I spent my Sunday evening watching a crime scene unfold in my front yard. Mom spotted our neighbor in the hedgerow between the houses, ducked inside and dialed the police. Three cop cars rolled down the street, followed by an ambulance and a fire truck. The medics came out, kits ready. Then they turned around. Traded their kit for a pink sheet and draped it over the body.
The next two hours were simultaneous the most interesting and heartbreaking thing I’ve witnessed. I texted Andi updates as things were happening:
Unfortunately, the neighbor had been dead for several hours. The ambulance and fire truck left, and we waited for the coroner. Of course, the writer in me felt horrible for taking notes, but the procedure portion of investigation and body remove fascinated me.
- Call to the police, subsequent arrival on scene.
- Paramedics arrive to check victim. (It was obvious from her appearance that it was too late)
- Paramedics cover the body; exit scene.
- Officer takes statement from witness (my mother), inspects the scene for evidence of foul play.
- Police tape ropes off the driveway, only removed for official vehicles and the home’s residents.

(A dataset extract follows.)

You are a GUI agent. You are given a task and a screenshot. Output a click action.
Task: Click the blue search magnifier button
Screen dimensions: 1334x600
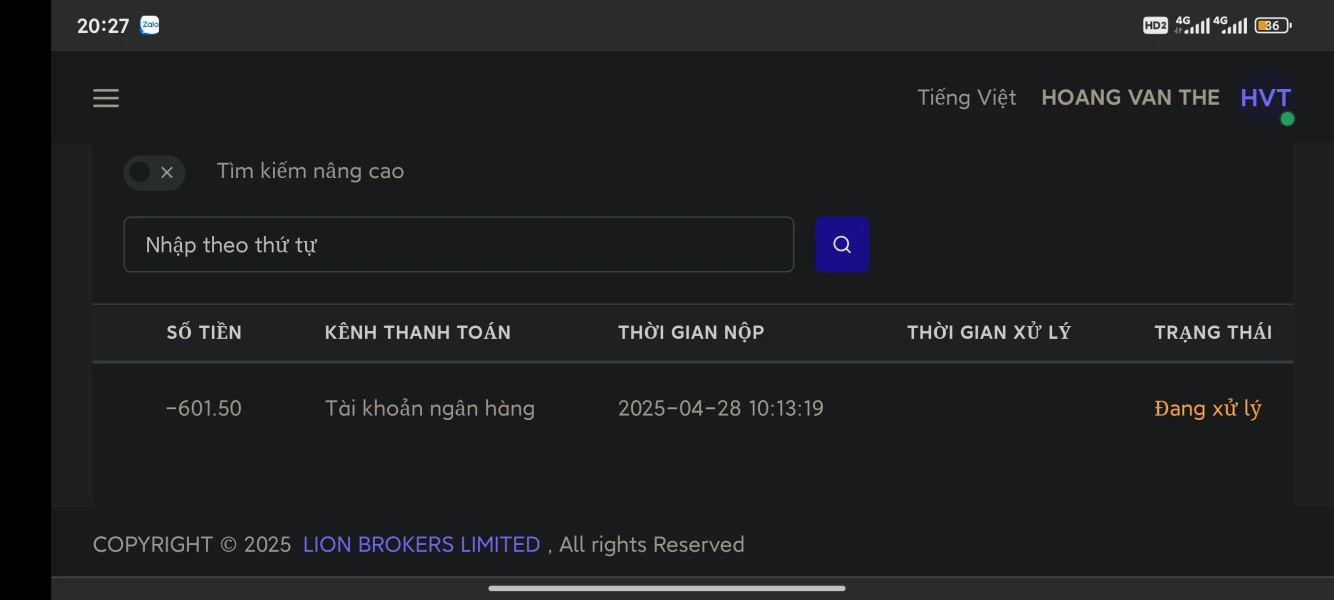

- Coroner arrives, consults with officers. He has a clipboard and several papers.
- Coroner examines the body to determine (inasmuch as possible) cause of death.
- Coroner informs the GBI that there is no evidence of foul play.
- All parties wait for the GBI to okay physical removal of the body.
- Officer attempts to contact next of kin.
- Coroner transfers body into vehicle, destined for autopsy to confirm cause of death.
Sadly, I was not permitted outside, so all of this is observation. I am not a medical professional/officer of any law/dealer of the dead. I stood at my living room window and wondered what they police thought of the girl standing at the living room window.
I can tell you there’s a lot of paperwork involved in dying. Legal documents, statements. I wish I’d been allowed to leave the house to ask questions during the hour and a half wait for approval. Mom probably wouldn’t have appreciated it. So I merely observed. She was pretty devastated. Finding a body certainly can’t be an easy thing.
Nor is dealing with the million lookey-loos circling the neighborhood trying to get a peek. Or the fat ass who rolled up on her Rascal Scooter pretending like she lived here (she didn’t.)
According to my mother, the neighbor suffered a heart attack while working on her garden. It killed her instantly. Horrible as it was, finding her was likely one of the best situations. She lived alone. If she’d died inside, who knows how long it might have been before someone noticed? I know she was doing something she loved when it struck her. I didn’t know her well; I’ve maybe said a handful of words to her over the years, but I know she’s at rest now.